Figure 3 show results from ex-vivo fluorescence test of ARKMNPPAG (Figure 3A,B), RRANNPSPQ (Figure 3C,D), RRYTHPNNS (Figure 3E,F), and KKAHPGGSP (Figure 3G,H) FITC-labelled phage incubated with MM cell sorted using CD45, CD38, CD138 gates. Data showed that recognition/detection of both ARKMNPPAG and KKAHPGGSP phage was directed to CD45⁺/CD138⁻ phenotypic patterns (Figure 3B,H and Figure S2), while CD138⁺/CD45⁻ PCs were not recognized, as evidenced by the absence of green fluorescence (Figure 3A,G). These findings suggest that phage were able to recognize/detect the MM immunophenotype with lower expression levels of CD138, related to the alteration of the membrane protein rather than the nucleus. It has been demonstrated that downregulation of CD138 may be linked to a clinically advanced disease; in particular, it can promote dissemination and spread to other bones [6]. Otherwise, CD38⁺/CD138⁺ PCs identify, in MM patients, an abnormal immunophenotype in the proliferation phase, with high capacity to bind and accumulate growth factors [6,8,9]. Consequently, the selective recognition of ARKMNPPAG and KKAHPGGSP phage could direct the diagnosis to an early stage of multiple myeloma (MM) in the patient.

Otherwise, the RRANNPSPQ and RRYTHPNNS phage were able to selectively bind CD45⁻/CD38⁺/CD138⁺ PCs, as indicated by the presence of green fluorescence (Figure 3C,E), while no fluorescence was detected on other PCs (Figure 3D,F). By the comparison with DAPI staining, we observed that FITC-labelled phage was homogeneously distributed on the whole cell surface for the RRANNPSPQ phage （Figure 3C and Figure S3), and it was specifically localized in subcellular sites for the RRYTHPNNS phage (Figure 3E and Figure S3). The low or absence of CD45 expression has been found in MM PCs with high-grade angiogenesis [17]. Therefore, the two phage clones could constitute a useful prognostic index to be validated in subsequent studies [16,44].

In summary, phage fluorescence imaging permitted the identification of different immunophenotypes from MM samples. Specifically, ARKMNPPAG phage showed a different recognition trend with respect to CD56, which means recognition of CD56⁻ in the nuclear and perinuclear region and CD56⁺ in the plasma membrane regions. In PC CD38⁺, normally co-expressed with CD138, ARKMNPPAG and KKAHPGGSP phage discriminated the myeloma subtype CD45⁺/CD138⁻ (late-stage disease). Otherwise, RRANNPSPQ and RRYTHPNNS phage were able to bind cells with an immunophenotype pattern CD45⁻/CD138⁺ (early-stage disease), albeit with a different fluorescence biodistribution.

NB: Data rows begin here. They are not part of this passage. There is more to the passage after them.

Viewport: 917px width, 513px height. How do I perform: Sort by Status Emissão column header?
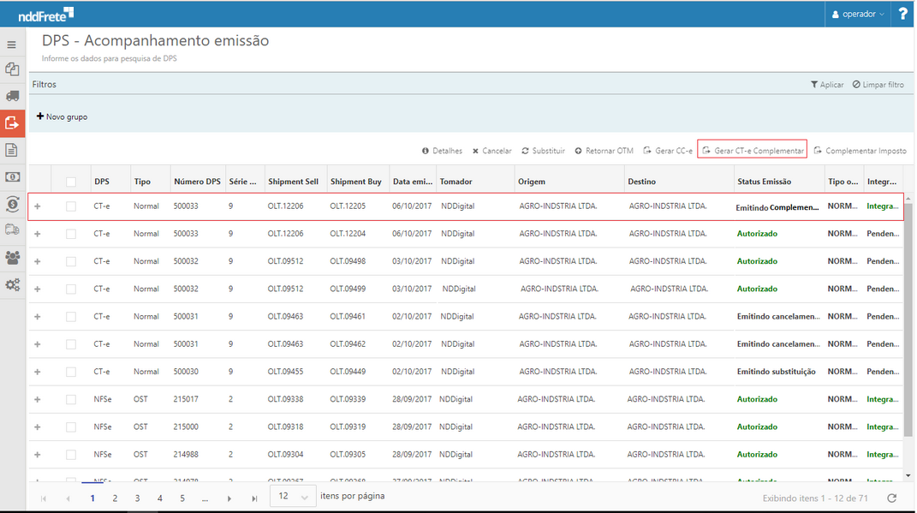764,182
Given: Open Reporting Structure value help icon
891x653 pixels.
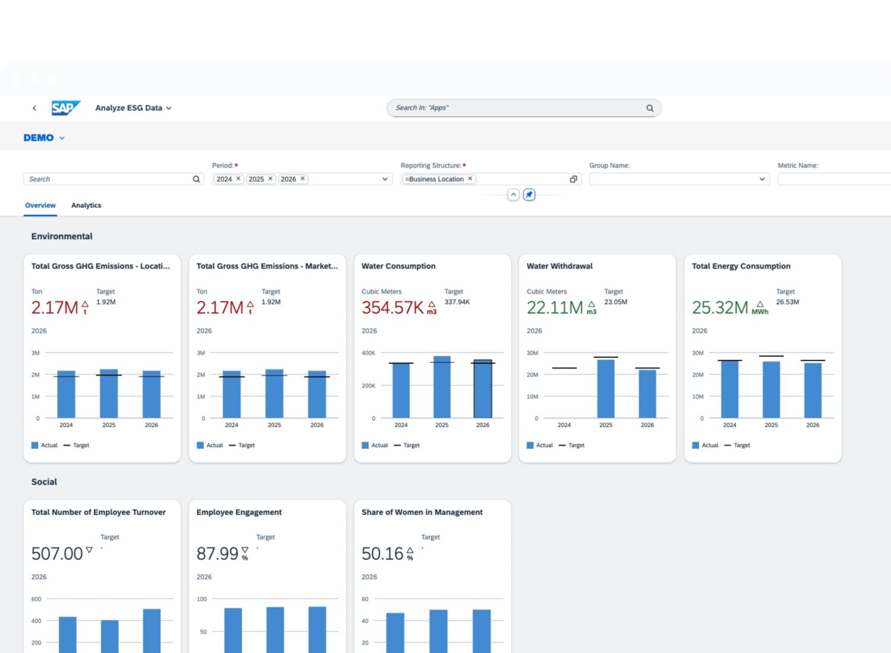Looking at the screenshot, I should click(573, 179).
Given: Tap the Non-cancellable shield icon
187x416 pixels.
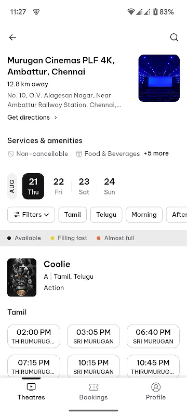Looking at the screenshot, I should (11, 154).
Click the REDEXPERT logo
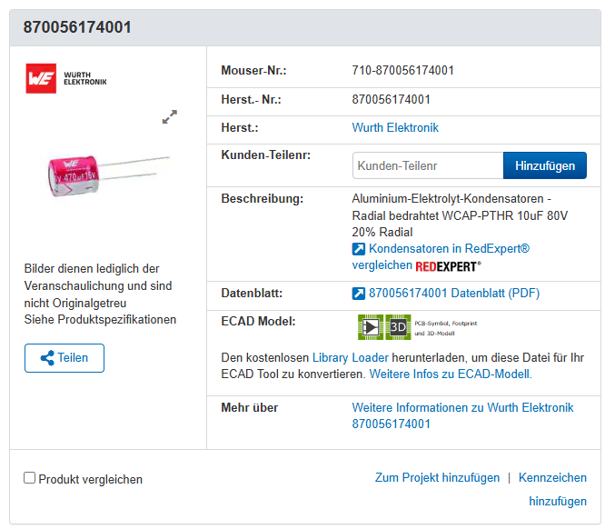This screenshot has width=605, height=529. (x=448, y=266)
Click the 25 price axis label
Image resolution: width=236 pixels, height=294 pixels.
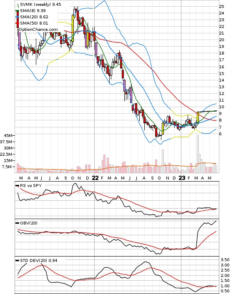[x=221, y=6]
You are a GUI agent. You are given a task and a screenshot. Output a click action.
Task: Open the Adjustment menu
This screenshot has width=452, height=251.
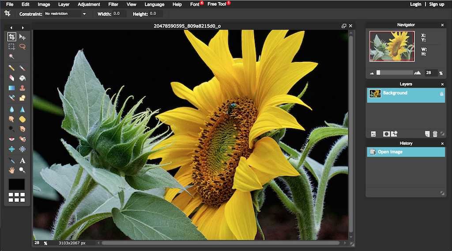coord(89,4)
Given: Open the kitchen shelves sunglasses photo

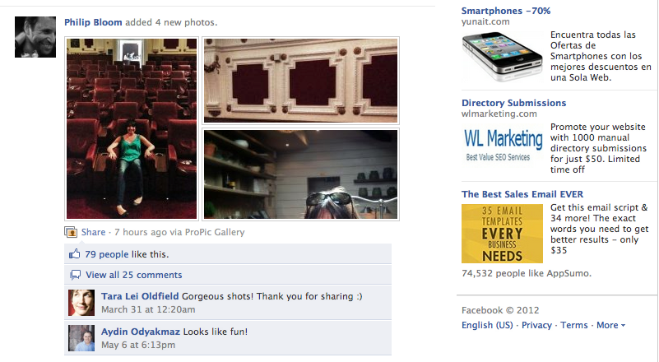Looking at the screenshot, I should (300, 174).
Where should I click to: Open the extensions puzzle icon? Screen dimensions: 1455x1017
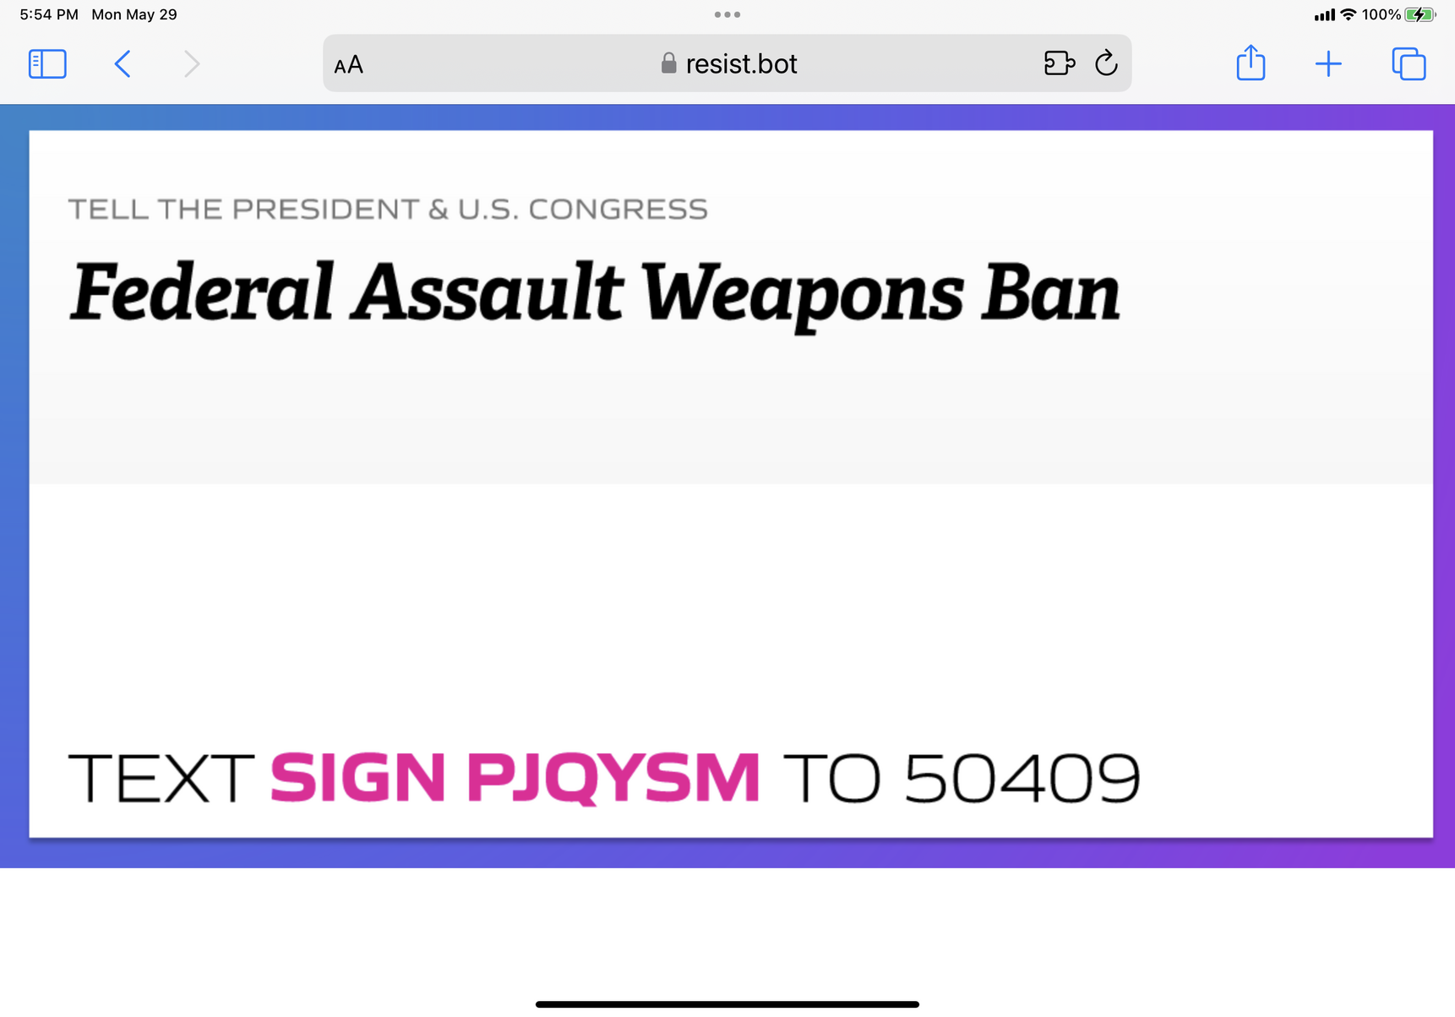tap(1059, 63)
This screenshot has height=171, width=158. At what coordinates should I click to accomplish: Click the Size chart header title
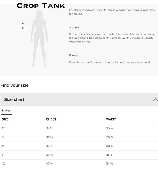[14, 99]
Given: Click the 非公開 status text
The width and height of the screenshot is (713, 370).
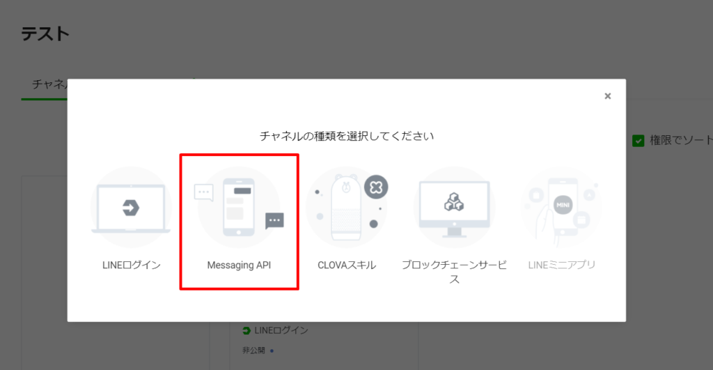Looking at the screenshot, I should [x=253, y=350].
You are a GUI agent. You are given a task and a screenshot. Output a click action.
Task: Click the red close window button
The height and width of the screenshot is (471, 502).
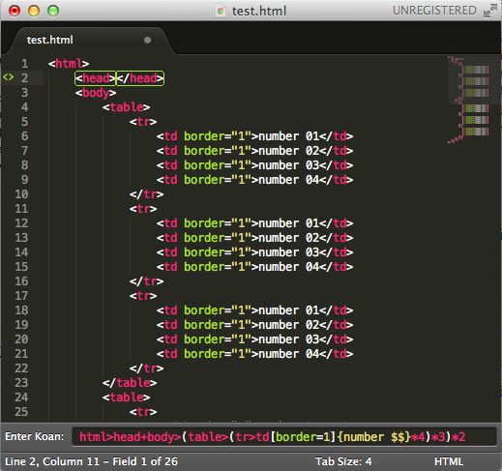click(15, 11)
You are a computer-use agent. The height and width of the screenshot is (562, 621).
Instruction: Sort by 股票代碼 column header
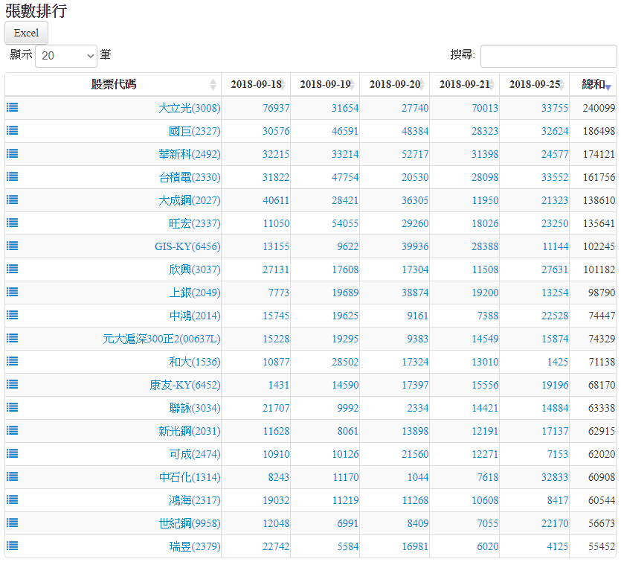[113, 85]
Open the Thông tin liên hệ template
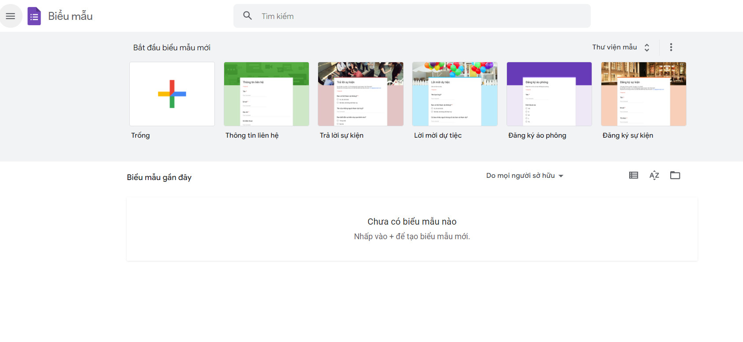Viewport: 743px width, 342px height. pyautogui.click(x=266, y=94)
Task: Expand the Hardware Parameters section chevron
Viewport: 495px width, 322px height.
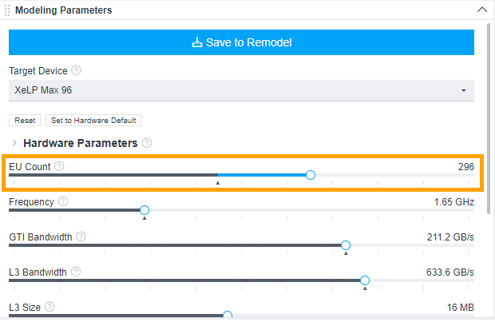Action: click(x=14, y=143)
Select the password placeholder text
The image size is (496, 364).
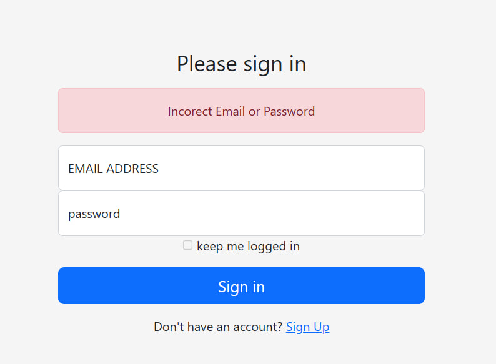click(94, 214)
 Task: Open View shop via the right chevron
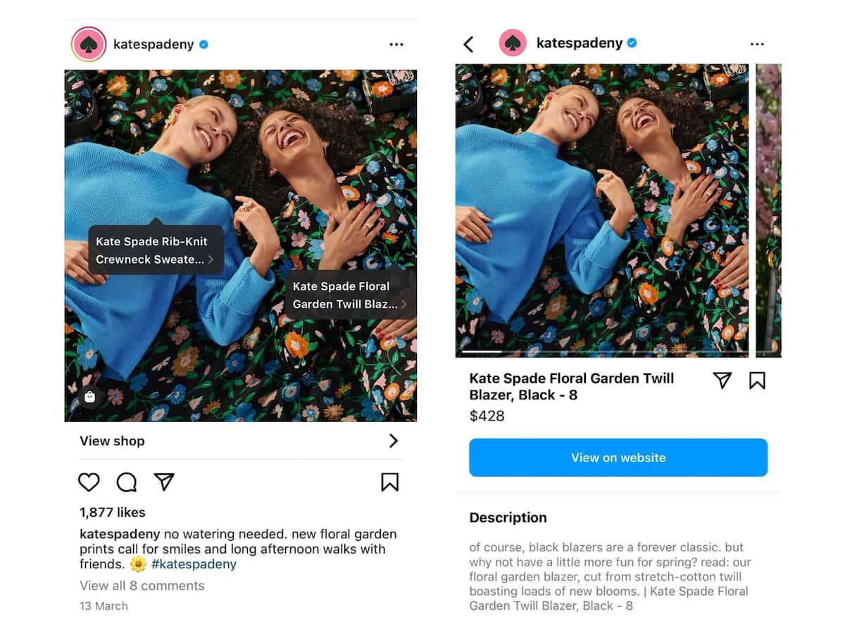(x=394, y=441)
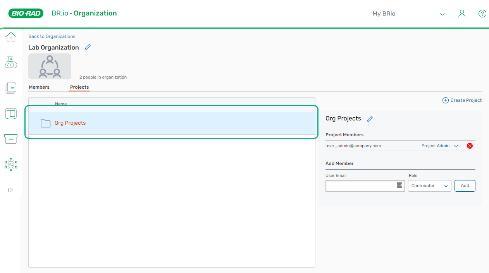The height and width of the screenshot is (273, 489).
Task: Click the User Email input field
Action: pos(360,186)
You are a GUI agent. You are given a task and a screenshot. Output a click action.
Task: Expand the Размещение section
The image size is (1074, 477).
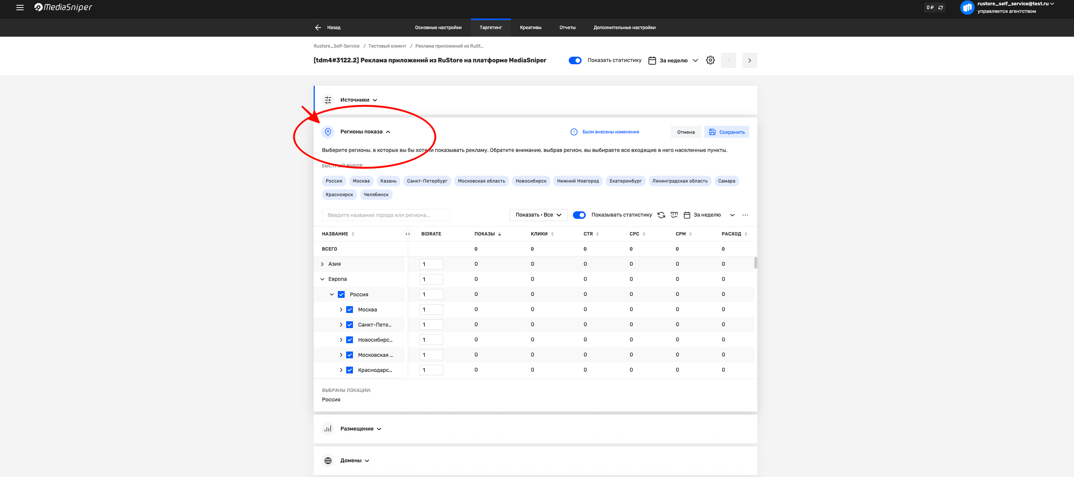(360, 429)
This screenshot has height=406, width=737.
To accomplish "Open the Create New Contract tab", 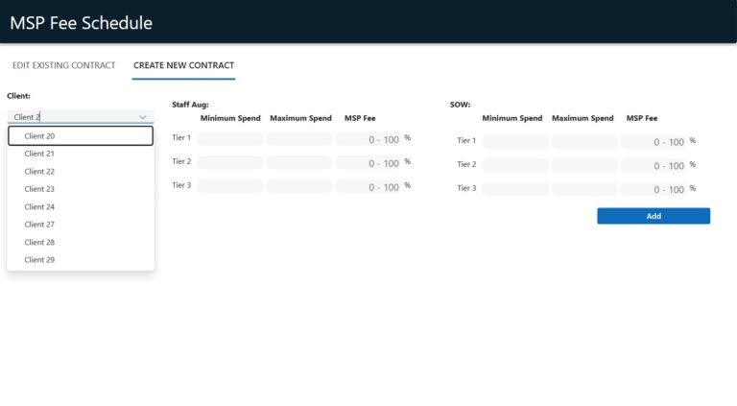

The described approach allowed an experimental design of a phage array that is able to recognize/bind different MM immunophenotypes based on the CD45/CD56/CD38/CD138 gates, which could be used for the detection and monitoring of disease (

Table 2. Phage array for MM immunophenotype discrimination.

Phage Clone	Cluster of Differentiation (CD)
	CD45	CD56	CD38	CD138
ARKMNPPAG	+	+/−	+	−
RRANNPSPQ	−	nd	+	+
RRYTHPNNS	−	nd	+	+
KKAHPGGSP	+	nd	+	−

+/− indifferent recognition; + positive recognition; − negative recognition; nd undefined.

).

4. Conclusions

In this study, the use of phage clones as fluorescent probes for an immunophenotype identification of MM PCs was described. Specifically, we found that the most representative selected phage were able to discriminate two MM immunophenotype cells—namely, CD45⁻/CD38⁺/CD138⁺ and CD45⁺/CD38⁺/CD138⁻. These results, although preliminary, highlight the possibility of using a phage-fluorescence probe for the simultaneous examination of the presence/absence of CDs associated with disease usually detected by a combination of more anti-CD antibodies. From this perspective, the possibility of using whole phage clones could open the way to the development of low cost, innovative biosensor devices to monitor residual diseases, and also to identify a new stage-associated target disease. The approach described in this study consists of a multi-phage imaging panel of MM PCs and could be easily scaled and tuned for specific cell subsets of MM and other neoplasia that would be critical to the characterization of a patient’s disease status.